Generates dicts of keyword arguments that can be passed to Manager.execute to run a function in chunks of size <chunksize>. This may be useful for distributing tasks to workers to execute in parallel. Each dict will contain the projection, scale, bounding box, and buffer. Attributes will be identical except for
proj_bounds
which define the area to analyze.Note
manager.chunk_execute(f)
is equivalent to(manager.execute(f, **params) for params in manager.chunk_params())
- Parameters:
chunksize (int) – Size of the chunks in pixels (excluding buffer).

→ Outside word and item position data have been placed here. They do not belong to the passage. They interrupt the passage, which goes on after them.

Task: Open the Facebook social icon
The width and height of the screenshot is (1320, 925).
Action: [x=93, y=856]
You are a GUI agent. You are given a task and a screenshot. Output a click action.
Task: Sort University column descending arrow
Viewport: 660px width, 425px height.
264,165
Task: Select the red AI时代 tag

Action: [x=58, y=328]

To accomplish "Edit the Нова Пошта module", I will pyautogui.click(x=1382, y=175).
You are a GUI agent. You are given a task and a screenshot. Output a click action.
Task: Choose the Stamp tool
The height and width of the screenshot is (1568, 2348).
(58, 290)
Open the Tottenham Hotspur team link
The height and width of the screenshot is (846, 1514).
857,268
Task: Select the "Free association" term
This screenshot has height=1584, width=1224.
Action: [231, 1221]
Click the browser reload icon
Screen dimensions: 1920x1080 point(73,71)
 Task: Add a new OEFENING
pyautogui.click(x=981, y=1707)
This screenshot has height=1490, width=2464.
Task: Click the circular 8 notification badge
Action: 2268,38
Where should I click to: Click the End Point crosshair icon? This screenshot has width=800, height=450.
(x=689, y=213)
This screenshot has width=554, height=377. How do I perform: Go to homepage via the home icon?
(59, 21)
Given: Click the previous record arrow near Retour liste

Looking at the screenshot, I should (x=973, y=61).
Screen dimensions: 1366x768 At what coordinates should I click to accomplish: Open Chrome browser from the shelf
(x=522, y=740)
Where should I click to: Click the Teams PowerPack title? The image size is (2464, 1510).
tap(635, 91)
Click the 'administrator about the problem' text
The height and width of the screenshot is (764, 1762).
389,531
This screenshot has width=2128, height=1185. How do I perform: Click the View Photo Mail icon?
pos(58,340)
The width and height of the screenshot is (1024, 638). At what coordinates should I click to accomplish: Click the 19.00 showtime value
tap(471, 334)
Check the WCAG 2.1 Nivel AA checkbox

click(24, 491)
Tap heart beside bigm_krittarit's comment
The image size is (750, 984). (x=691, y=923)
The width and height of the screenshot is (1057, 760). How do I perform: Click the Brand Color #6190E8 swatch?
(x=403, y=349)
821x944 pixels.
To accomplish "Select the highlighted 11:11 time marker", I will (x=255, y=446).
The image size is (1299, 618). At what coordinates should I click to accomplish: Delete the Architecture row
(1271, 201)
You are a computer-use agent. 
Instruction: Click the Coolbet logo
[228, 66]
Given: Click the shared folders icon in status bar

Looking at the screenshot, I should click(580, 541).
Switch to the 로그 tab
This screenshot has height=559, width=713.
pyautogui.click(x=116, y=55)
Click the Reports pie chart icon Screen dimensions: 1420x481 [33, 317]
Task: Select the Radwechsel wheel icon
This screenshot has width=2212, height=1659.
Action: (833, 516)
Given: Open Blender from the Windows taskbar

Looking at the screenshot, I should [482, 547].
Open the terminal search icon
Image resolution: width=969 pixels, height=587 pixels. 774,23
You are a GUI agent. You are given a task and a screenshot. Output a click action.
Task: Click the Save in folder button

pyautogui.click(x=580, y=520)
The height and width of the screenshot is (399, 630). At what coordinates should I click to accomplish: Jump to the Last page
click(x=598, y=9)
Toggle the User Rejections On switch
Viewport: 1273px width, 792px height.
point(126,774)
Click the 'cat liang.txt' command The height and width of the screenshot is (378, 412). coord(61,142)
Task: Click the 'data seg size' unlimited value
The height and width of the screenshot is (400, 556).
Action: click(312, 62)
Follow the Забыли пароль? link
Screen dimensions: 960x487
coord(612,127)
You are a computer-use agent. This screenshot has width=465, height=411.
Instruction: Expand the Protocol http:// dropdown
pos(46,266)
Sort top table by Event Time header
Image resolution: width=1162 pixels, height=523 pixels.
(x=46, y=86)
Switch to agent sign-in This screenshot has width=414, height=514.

**kwargs – optional additional keyword arguments to save to the dict (to eventually pass to Manager.execute) e.g.
f
,f_args
,f_kwargs
- Yields:
Dicts of keyword arguments that can be passed to
cog_worker.manager.Manager.execute()
.
- chunk_save(dst: str | IO, f: Callable[[Worker], ndarray] | Callable, f_args: Iterable | None = None, f_kwargs: Mapping | None = None, chunksize: int = 512, **kwargs)[source]¶
Execute a function in chunks and write each chunk to disk as it is completed.
The chunk_save method is identical to Manager.chunk_execute, except it writes results to
dst
instead of yielding them. Manager.chunk_save uses the rasterio GeoTiff driver.Note
The function to be executed will recieve a cog_worker.worker.Worker as its first argument and should return a 3-dimensional numpy array of
chunksize
(optionally plus the buffer pixels). e.g.:# Read a cog in chunks and write those chunks to 'test.tif' manager.chunk_save('test.tif', lambda worker: worker.read('example-cog-url.tif'))
- Parameters:
dst (str) – The file path to write to.
f (
cog_worker.types.WorkerFunction
) – The function to execute. The function will recieve a cog_worker.worker.Worker as its first argument and must return a 3-dimensional numpy array ofchunksize
(including or excluding the buffer).f_args (list) – Additional arguments to pass to the function.
f_kwargs (dict) – Additional keyword arguments to pass to the function.
chunksize (int) – Size of the chunks in pixels (excluding buffer).
**kwargs – Additional keyword arguments to pass to rasterio.open.
- chunks(chunksize: int = 512) Iterator[Tuple[float, float, float, float]] [source]¶
Generate bounding boxes for chunks of at most <chunksize> pixels in the managers scale and projection.
The chunks method divides the Manager’s bounding box into chunks of manageable size. Each chunk will be at most <chunksize> pixels, though the geographic extent of the chunk depends on the Manager’s projection and scale.
- Parameters:
chunksize (int) – Size of the chunks in pixels (excluding buffer).
- Yields:
BoundingBox – The bounding box of the chunk in the Manager’s projection
- execute(f: Callable[[Worker], ndarray] | Callable, f_args: Iterable | None = None, f_kwargs: Mapping | None = None, clip: bool = True, **kwargs) Tuple[Any, Tuple[float, float, float, float]] [source]¶
Execute a function that takes a cog_worker.worker.Worker as its first parameter.
The execute method is the underlying method for running analysis. By default, it will run the function once for the Manager’s given scale and bounding box.
When executing functions, the Manager instantiates a cog_worker.worker.Worker and passes it to the function as its first parameter. The Worker keeps track of the scale, projection, and bounds of its piece of the analysis, which it uses to handle the reading and writing of Cloud Optimized GeoTIFFs.
- Parameters:
f (
cog_worker.types.WorkerFunction
) – The function to execute. The function will recieve a cog_worker.worker.Worker as its first argument.f_args (list) – Additional arguments to pass to the function.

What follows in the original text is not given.